●古今伝授●

 「古今伝授」というのは、古今集の解釈を中心に、歌学や関連分野の諸学説を、口伝・切紙・抄物によって、師から弟子へ秘説相承の形で伝授することです。古今和歌集は、延喜5年(905)に紀貫之ら4人の撰者が醍醐天皇の勅命を受けて撰進した日本最初の勅撰和歌集で、平安朝文学の古典として代々の歌人に尊重され、作歌の手本となりました。しかし、成立後100年以上もたつと、歌の本文や解釈について疑義が生じ、各人各派の注釈が行われ始めます。

 東家9代目常縁は、藤原為家より受けた御子左=二条流の東家代々の享受とともに、正徹・尭孝といった中世を代表とする歌人に学び、切紙による伝授方法を取り入れて、連歌師の宗祇に伝授しました。宗祇以降この切紙を中核とする古今伝授が確立されます。

 古今伝授は、古今集講釈と「三木三鳥」などの秘説切紙伝授が中核をなします。三木は、流派によって異なりますが「おがたまの木」・「めどに削り花」・「かはなぐさ」、三鳥は「よぶこどり」・「ももちどり」・「いなおほせどり」、とされます。この三鳥が、フィールドミュージアムの施設名称の由来になっています。

 慶長の始め、細川幽斎は分派した古今伝授を集大成します。慶長5年(1600)、関ヶ原の戦いの際、幽斎は徳川方についたため石田三成軍にその居城・京都丹後の田辺城を包囲されますが、古今伝授の断絶を恐れた後陽成天皇が勅命によって城の包囲を解かせました。常縁から始まった古今伝授が、のちのちまでどんなに尊重されたかを知るに足りるエピソードです。

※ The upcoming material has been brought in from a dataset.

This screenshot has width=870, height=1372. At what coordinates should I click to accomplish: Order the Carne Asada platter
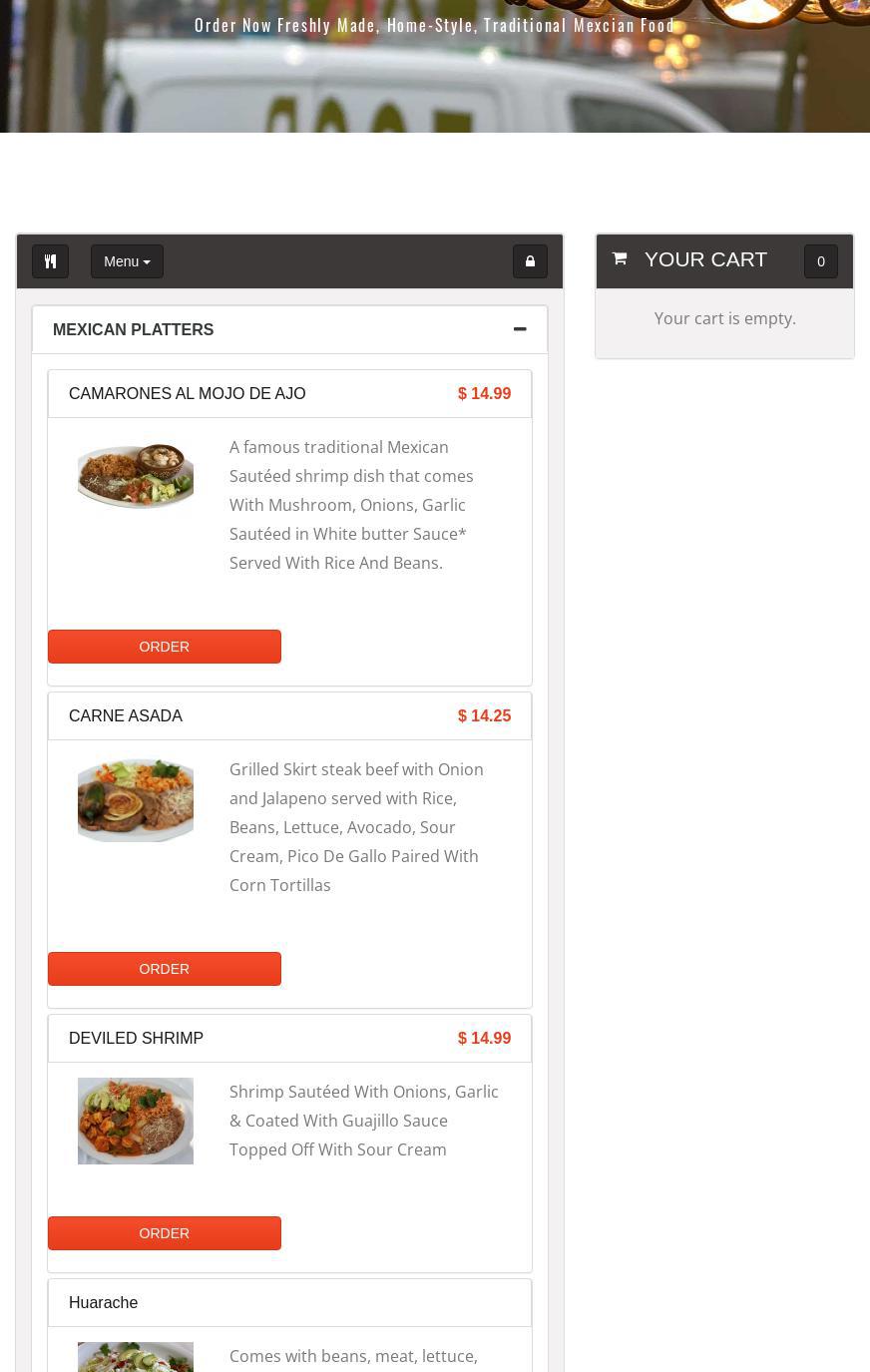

 近年になって古今伝授は、荒唐無稽なものとして和歌史のなかでの位置づけは十分になされないままでしたが、その解釈は歴史的には必ずしも妥当なものではありません。現在にいたって、これまで封印されてきた古今伝授資料が公開されるなかから、中古・中世から近世にかけての文芸一般、またその時代の社会思想や文学理念のありようを追求する手がかりとして研究がなされだしました。つまり、歌学伝授全史の実態が、単に「古今集」に関する秘事口伝の伝授史に止まらず、その内容は三大集の伝授はもとより、古今伝授の連歌界への伝播や「源氏物語」や「伊勢物語」の伝授という派生事項のほか、当代社会における神儒仏思想の混入、また文学理念の反映に至るまで複雑多岐な領域を含みつつ果てしない広がりを持っているのです。

古今伝授書 三巻(728KB)

 「古今伝授の里」は、こうした歴史的な背景を踏まえ、古今伝授の顕彰と研究のみならず「和歌・短歌のふるさと」として、情報の集積と発信をし続け、「古今伝授」を文学に限らず、その語感からくる「古を今に伝え授ける」という意味でも捉え、広く“日本のこころ”を探る試みをしていく里です。